On Friday, Attorney General Eric Holder issued a new set of guidelines designed to make it harder for law enforcement officials to seize the records of journalists:
Among other things, the rules create a presumption that prosecutors generally will provide advance notice to the news media when seeking to obtain their communications records….The rules also address a law forbidding search warrants for journalists’ work materials, except when the reporter is a criminal suspect. It says that the exception cannot be invoked for conduct based on “ordinary news-gathering activities.”

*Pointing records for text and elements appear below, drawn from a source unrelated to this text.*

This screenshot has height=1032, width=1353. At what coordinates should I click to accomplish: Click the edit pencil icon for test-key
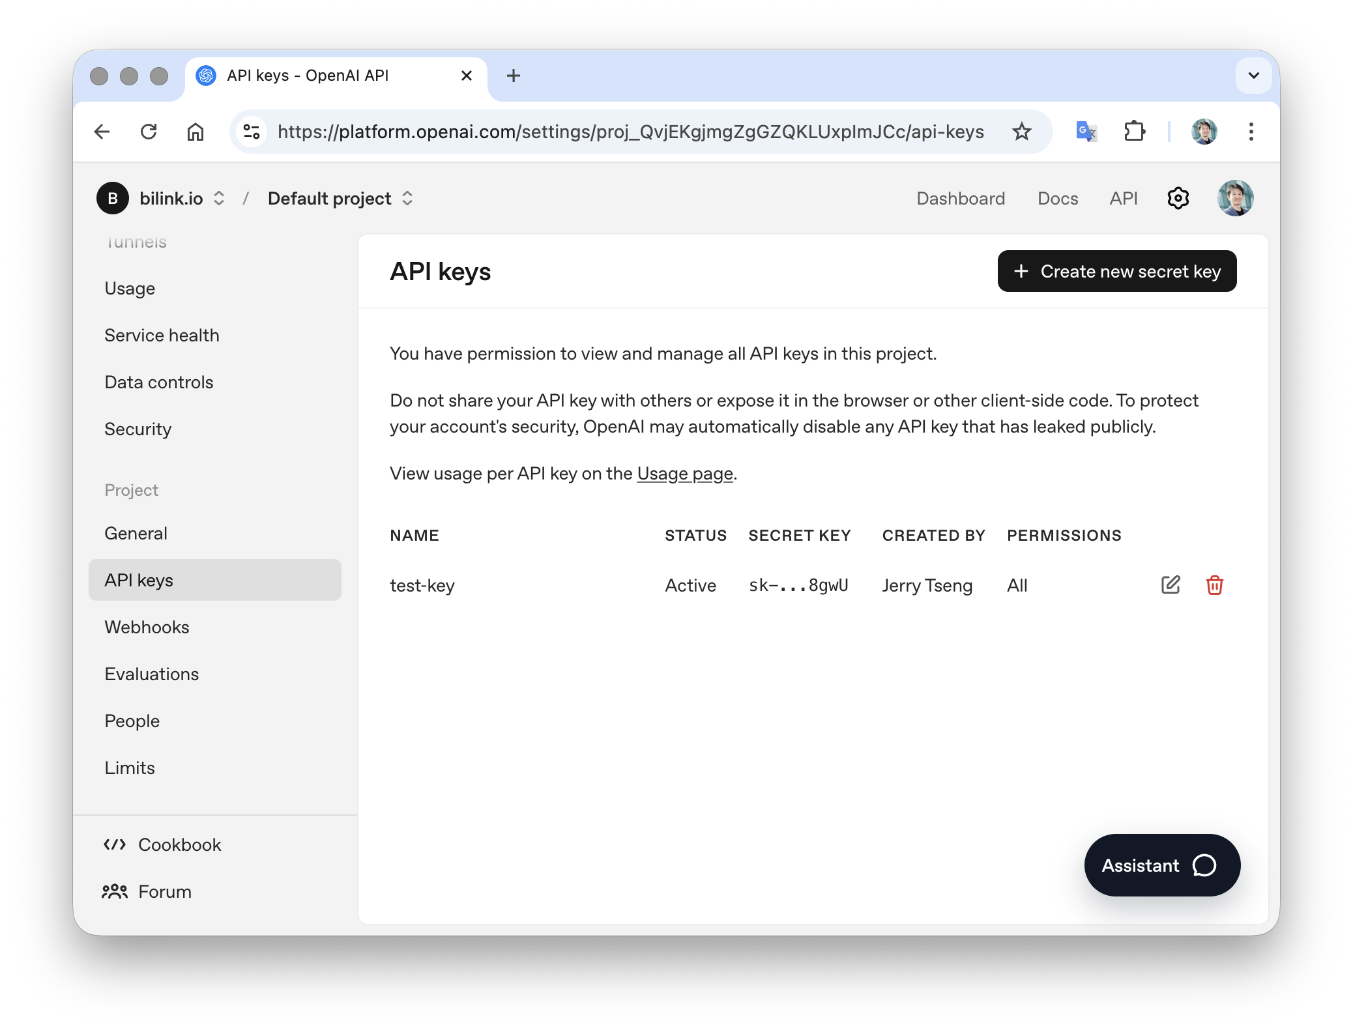[1171, 585]
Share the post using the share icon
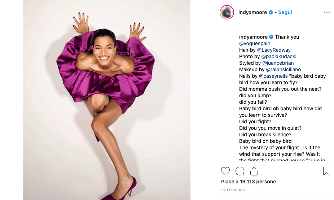Screen dimensions: 334x200 click(254, 171)
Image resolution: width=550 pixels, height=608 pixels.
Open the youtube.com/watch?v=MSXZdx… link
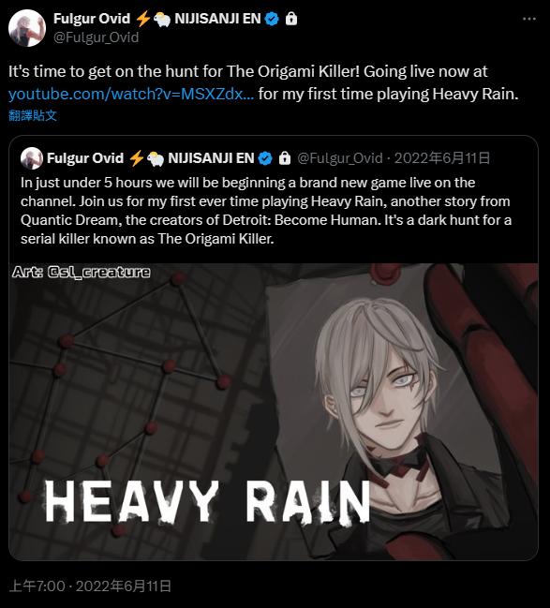pos(131,95)
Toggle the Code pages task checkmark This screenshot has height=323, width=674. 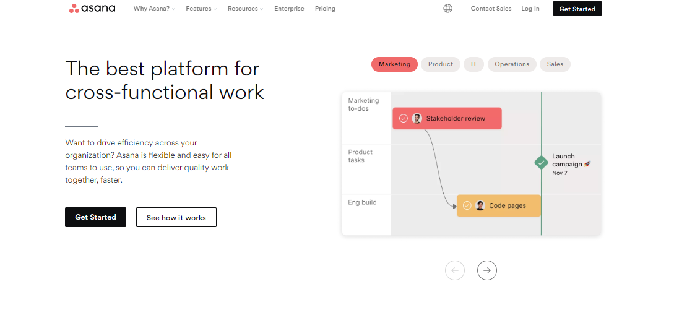467,205
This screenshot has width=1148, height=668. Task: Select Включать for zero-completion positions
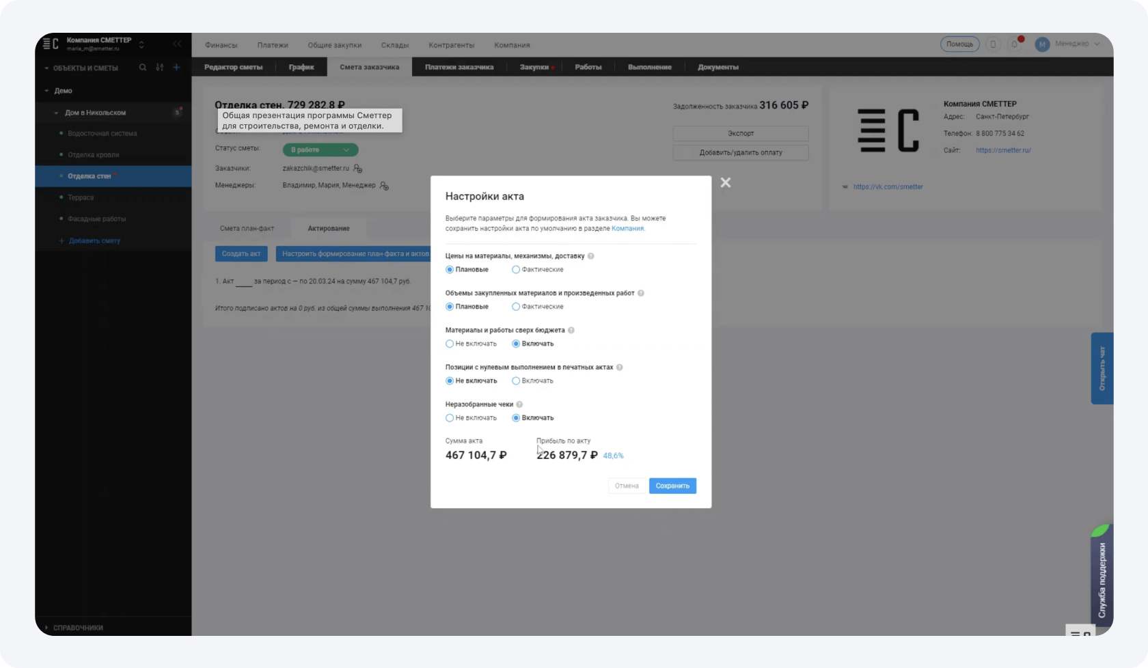pyautogui.click(x=516, y=381)
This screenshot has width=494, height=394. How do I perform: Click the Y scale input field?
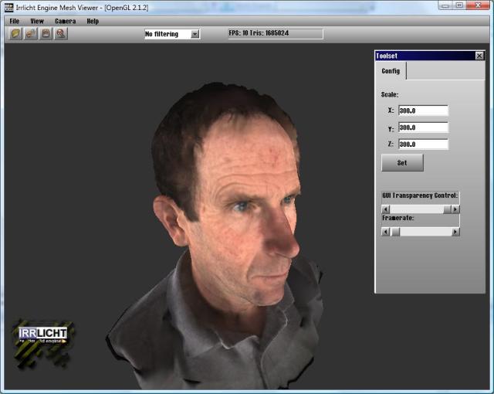423,127
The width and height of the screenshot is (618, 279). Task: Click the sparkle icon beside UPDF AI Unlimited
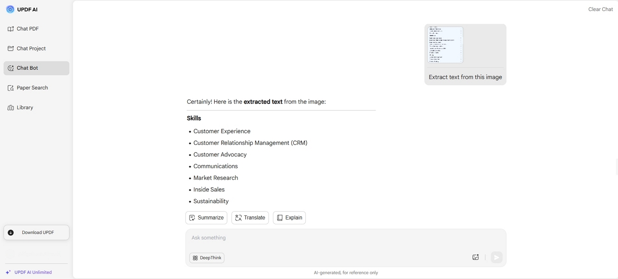[x=8, y=272]
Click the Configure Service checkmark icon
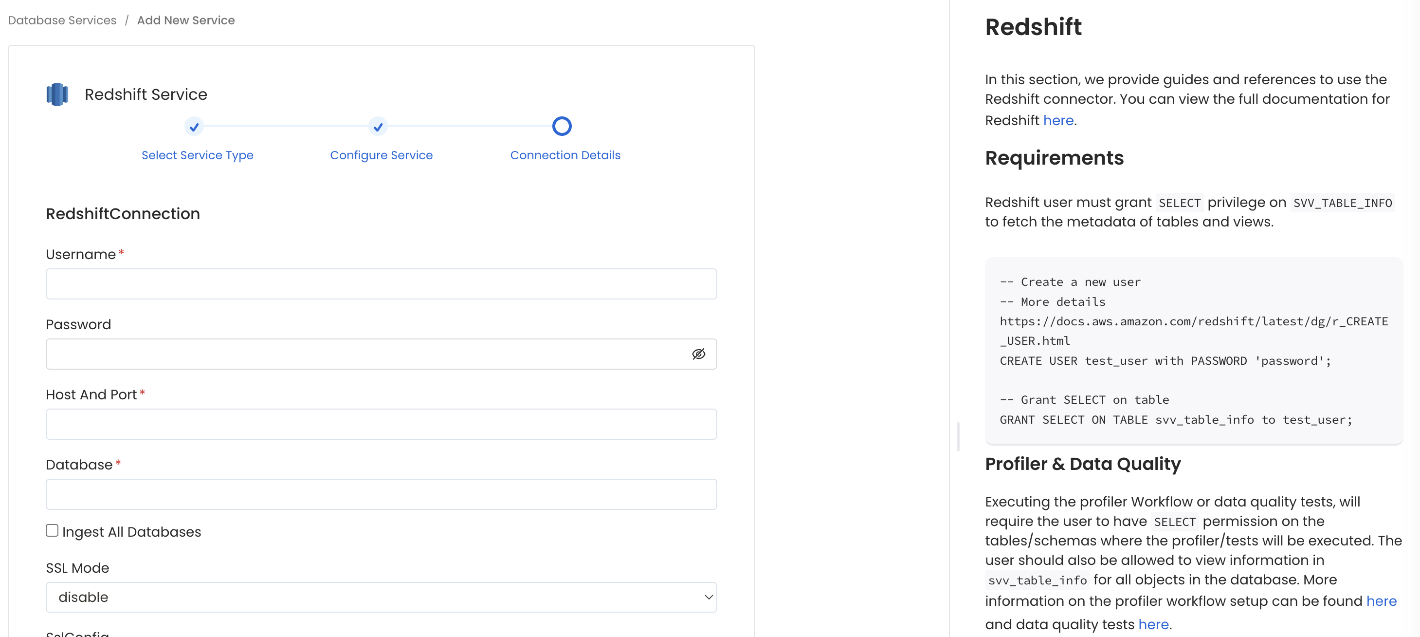Screen dimensions: 1420x637 coord(378,127)
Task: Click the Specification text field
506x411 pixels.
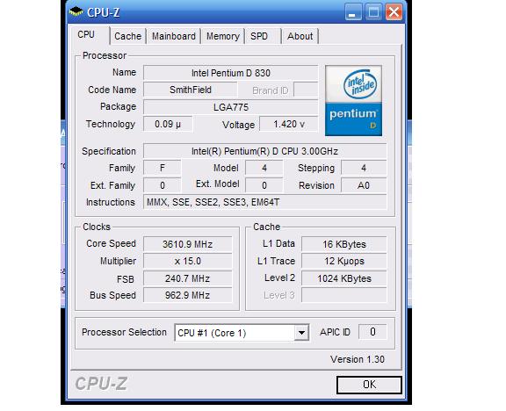Action: [265, 151]
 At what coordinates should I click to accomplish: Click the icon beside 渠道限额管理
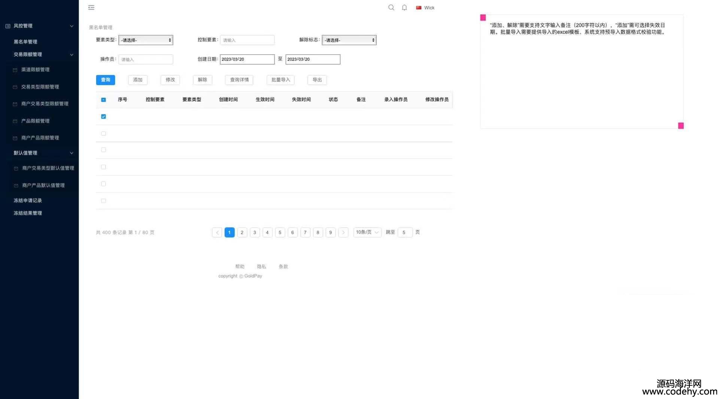(x=15, y=70)
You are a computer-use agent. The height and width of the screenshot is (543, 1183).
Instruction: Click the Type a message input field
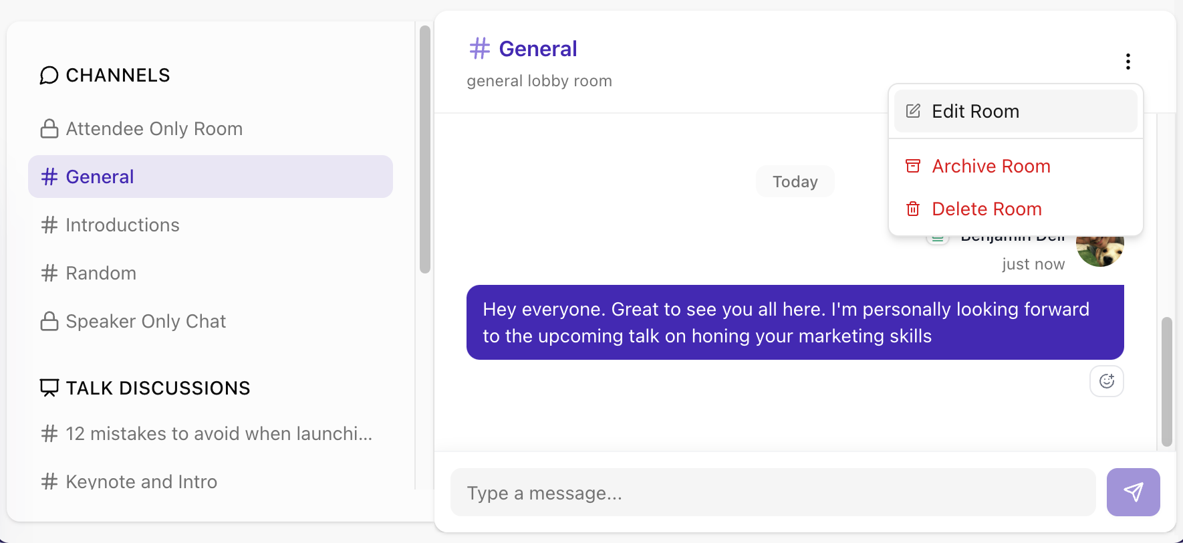(x=773, y=493)
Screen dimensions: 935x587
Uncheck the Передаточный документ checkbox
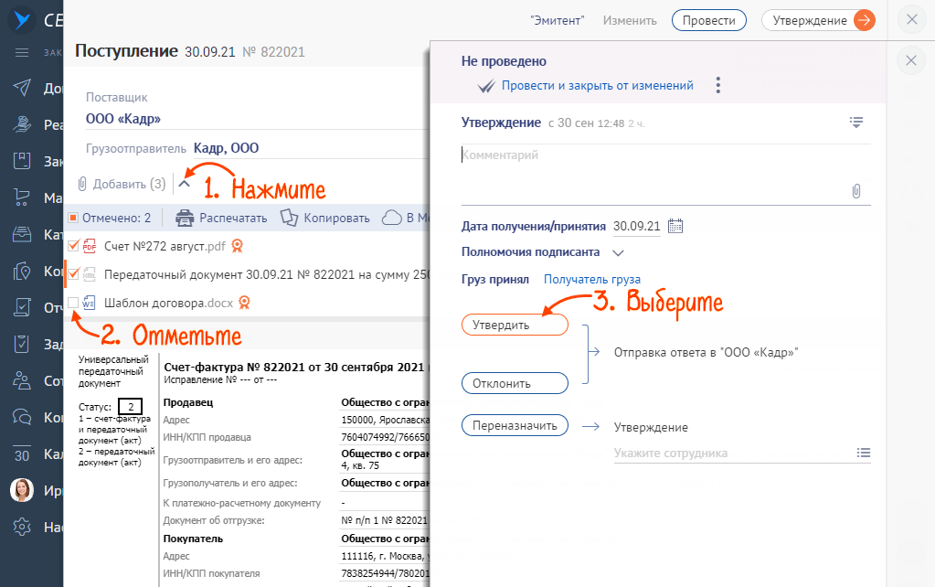[74, 273]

….The rules cover grand jury subpoenas used in criminal investigations. They exempt wiretap and search warrants obtained under the Foreign Intelligence Surveillance Act and “national security letters,” a kind of administrative subpoena used to obtain records about communications in terrorism and counterespionage investigations.
But Marcy Wheeler points out that most of the DOJ leak investigations that prompted media outrage last year and led to these new rules are, in fact, related to national security. And NSLs have the least oversight of any form of subpoena: they can be issued by just about anyone, and require no approval from a court.
Does this mean, as Wheeler pungently puts it, that these new guidelines are “worth approximately shit” in any leak investigation that’s actually likely to take place? I’m not sure about that. You can’t get a wiretap with an NSL, for example. Still, it certainly seems to be a Mack-truck-sized loophole in these new rules. There’s less here than meets the eye.